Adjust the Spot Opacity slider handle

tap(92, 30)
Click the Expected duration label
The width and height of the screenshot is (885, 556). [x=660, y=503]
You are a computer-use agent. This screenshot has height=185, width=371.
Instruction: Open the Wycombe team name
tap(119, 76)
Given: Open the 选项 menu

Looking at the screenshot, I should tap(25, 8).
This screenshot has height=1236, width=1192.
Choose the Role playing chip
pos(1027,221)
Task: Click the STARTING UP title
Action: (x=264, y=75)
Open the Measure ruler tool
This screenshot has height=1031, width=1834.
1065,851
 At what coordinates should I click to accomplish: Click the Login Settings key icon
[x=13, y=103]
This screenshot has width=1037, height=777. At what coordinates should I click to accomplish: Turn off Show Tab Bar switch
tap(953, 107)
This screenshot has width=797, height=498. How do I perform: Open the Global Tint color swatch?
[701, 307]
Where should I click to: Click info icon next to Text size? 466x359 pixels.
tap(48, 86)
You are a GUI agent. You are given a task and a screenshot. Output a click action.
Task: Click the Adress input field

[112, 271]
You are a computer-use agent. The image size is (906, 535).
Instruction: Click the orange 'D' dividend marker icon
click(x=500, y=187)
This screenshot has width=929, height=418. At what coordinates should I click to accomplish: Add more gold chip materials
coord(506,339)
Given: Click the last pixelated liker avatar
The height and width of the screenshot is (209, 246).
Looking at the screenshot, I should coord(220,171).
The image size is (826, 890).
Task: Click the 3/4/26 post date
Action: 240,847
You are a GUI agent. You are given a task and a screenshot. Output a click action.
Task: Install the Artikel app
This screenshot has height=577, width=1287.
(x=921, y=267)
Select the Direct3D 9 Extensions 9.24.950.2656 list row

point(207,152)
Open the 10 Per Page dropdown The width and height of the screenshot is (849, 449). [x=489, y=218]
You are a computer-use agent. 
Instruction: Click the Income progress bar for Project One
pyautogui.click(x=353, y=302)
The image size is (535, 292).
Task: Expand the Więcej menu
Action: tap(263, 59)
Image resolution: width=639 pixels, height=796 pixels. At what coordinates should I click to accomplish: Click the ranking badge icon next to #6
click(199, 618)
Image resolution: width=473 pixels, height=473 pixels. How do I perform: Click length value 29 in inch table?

THE TASK:
Wherever the word "agent" turns up in a line of the entries above, copy that line.

TASK OUTPUT:
You are a computer-use agent. This screenshot has height=185, width=371.
You are a GUI agent. You are given a task and a screenshot. Output a click action.
You are a computer-use agent. The image size is (906, 535).
You are a GUI agent. You are given a task and a screenshot. Output a click action.
You are a computer-use agent. 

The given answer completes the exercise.